[PROBLEM REQUIREMENTS]: Once you find the line with "This screenshot has height=208, width=207." in the entries below, return exactly every line from it through the line with "Task: Click info icon under Module 3 title".

[Records contained in a dataset]:
┄┄┄┄┄┄┄┄┄┄
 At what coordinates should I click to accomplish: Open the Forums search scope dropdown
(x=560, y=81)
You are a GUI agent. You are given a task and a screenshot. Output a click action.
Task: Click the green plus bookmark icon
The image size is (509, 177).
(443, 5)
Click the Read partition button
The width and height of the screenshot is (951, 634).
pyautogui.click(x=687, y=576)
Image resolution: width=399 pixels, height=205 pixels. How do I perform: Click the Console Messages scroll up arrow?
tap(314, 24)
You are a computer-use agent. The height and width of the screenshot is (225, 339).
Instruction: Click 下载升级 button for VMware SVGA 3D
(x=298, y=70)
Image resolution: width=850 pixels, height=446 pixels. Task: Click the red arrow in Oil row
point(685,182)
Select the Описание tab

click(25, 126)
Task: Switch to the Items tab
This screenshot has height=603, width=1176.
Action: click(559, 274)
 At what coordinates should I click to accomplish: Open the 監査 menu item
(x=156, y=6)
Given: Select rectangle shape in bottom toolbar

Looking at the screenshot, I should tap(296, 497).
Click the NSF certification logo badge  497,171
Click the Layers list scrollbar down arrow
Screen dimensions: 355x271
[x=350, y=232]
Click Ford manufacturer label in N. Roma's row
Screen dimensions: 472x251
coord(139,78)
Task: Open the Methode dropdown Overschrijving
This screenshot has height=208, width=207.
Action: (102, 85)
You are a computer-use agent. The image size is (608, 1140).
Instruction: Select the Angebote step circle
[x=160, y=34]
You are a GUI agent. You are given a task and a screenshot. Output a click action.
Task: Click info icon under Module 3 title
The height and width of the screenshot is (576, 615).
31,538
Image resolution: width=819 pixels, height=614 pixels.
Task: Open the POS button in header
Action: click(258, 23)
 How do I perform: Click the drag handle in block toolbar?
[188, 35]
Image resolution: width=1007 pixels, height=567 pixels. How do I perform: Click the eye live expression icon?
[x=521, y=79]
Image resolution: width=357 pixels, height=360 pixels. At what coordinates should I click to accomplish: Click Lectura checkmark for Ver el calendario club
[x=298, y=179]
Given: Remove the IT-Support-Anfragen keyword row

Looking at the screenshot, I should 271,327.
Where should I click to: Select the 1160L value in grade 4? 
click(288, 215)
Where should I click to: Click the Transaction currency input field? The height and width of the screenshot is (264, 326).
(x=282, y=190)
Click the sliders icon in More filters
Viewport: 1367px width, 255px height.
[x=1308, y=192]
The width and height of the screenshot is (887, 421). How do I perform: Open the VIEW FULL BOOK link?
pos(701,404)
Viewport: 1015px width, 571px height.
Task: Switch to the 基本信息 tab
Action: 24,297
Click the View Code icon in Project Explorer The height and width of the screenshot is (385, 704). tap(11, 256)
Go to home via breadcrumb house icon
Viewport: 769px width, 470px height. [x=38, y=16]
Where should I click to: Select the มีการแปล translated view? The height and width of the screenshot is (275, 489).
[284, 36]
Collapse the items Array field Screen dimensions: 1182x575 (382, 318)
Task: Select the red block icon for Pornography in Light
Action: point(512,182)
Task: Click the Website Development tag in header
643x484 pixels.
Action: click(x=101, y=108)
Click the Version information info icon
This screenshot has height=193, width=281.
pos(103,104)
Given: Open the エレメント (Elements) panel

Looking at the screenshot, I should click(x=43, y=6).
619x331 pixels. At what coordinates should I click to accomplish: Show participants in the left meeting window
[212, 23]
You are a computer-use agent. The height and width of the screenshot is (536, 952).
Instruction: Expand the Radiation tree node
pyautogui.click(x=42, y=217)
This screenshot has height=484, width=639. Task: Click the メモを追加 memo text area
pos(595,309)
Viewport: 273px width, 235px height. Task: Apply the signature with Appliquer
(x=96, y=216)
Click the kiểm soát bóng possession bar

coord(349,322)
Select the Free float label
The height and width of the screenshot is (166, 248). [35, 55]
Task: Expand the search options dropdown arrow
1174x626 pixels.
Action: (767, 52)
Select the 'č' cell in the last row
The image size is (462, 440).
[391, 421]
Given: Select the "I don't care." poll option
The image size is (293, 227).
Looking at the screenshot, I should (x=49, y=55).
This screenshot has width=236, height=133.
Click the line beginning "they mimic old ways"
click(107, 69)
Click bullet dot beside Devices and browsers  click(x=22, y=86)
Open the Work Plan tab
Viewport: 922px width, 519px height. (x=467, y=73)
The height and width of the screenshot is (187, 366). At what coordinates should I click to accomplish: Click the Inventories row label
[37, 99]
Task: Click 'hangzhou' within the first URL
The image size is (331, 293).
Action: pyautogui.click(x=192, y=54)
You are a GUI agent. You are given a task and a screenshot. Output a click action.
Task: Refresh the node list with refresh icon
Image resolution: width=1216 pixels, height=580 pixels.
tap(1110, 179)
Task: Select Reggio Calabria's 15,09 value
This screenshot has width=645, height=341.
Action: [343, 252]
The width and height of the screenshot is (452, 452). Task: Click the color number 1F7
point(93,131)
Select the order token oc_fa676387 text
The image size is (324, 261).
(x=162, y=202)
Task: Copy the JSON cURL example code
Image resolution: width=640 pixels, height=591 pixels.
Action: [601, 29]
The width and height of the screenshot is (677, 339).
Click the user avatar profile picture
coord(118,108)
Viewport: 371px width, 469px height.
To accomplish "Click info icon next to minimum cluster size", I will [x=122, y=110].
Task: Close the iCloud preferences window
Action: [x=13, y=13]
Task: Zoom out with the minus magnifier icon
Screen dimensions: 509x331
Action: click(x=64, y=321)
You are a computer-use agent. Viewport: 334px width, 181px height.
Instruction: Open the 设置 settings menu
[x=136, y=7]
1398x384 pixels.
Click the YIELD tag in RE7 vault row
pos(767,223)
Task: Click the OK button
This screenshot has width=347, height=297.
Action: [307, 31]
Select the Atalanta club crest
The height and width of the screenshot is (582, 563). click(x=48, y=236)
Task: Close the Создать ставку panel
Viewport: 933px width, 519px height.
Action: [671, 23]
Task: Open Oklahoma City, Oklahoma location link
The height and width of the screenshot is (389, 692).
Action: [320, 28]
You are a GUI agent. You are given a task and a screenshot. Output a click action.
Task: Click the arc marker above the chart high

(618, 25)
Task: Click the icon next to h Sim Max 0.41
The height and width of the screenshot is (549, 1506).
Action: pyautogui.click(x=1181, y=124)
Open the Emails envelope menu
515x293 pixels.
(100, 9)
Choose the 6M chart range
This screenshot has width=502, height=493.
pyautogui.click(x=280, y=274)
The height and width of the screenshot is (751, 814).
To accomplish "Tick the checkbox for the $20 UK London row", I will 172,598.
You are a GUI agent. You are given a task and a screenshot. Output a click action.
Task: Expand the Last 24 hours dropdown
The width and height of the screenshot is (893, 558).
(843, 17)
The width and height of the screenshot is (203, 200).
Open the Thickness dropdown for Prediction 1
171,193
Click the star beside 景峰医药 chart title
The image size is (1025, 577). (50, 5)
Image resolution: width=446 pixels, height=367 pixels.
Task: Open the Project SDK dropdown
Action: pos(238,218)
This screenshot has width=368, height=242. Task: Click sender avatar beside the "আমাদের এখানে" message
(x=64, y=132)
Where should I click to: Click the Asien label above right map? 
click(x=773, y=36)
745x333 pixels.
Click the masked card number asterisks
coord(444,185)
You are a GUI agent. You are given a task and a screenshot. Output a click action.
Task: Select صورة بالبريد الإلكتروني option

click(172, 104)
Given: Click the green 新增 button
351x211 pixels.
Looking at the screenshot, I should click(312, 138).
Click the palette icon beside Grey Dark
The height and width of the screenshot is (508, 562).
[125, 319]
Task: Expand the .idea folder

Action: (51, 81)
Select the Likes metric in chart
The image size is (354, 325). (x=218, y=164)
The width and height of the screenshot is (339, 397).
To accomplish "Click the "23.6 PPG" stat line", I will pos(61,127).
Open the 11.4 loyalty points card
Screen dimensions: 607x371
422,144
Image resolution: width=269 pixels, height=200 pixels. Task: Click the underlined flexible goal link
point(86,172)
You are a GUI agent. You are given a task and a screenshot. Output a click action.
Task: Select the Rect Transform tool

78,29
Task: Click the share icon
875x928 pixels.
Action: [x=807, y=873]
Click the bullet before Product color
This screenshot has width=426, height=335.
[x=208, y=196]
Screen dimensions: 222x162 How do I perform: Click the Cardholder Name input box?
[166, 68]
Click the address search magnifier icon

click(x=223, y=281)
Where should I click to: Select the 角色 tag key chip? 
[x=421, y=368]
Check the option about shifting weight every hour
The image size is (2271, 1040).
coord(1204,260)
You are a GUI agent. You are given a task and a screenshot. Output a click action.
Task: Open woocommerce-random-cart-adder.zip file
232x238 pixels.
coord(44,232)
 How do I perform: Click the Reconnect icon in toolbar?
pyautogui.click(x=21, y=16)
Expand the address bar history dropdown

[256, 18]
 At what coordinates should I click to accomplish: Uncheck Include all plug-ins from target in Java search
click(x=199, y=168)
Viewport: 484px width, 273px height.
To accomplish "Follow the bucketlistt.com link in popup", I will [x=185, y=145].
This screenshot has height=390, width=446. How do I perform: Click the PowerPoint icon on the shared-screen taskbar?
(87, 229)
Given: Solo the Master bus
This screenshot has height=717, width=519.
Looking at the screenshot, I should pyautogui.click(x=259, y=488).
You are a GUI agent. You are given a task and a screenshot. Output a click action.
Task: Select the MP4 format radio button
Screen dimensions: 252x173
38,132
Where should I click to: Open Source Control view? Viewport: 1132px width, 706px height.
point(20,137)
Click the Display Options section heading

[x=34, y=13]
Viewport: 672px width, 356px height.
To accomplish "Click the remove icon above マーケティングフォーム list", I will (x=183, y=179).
┄┄┄┄┄┄┄┄┄┄
[OUTPUT OF THE EXERCISE]:
This screenshot has height=208, width=207.
Action: (102, 85)
You are a computer-use agent. The image size is (608, 1140).
Instruction: Select the Angebote step circle
[x=160, y=34]
You are a GUI agent. You are given a task and a screenshot. Output a click action.
Task: Click info icon under Module 3 title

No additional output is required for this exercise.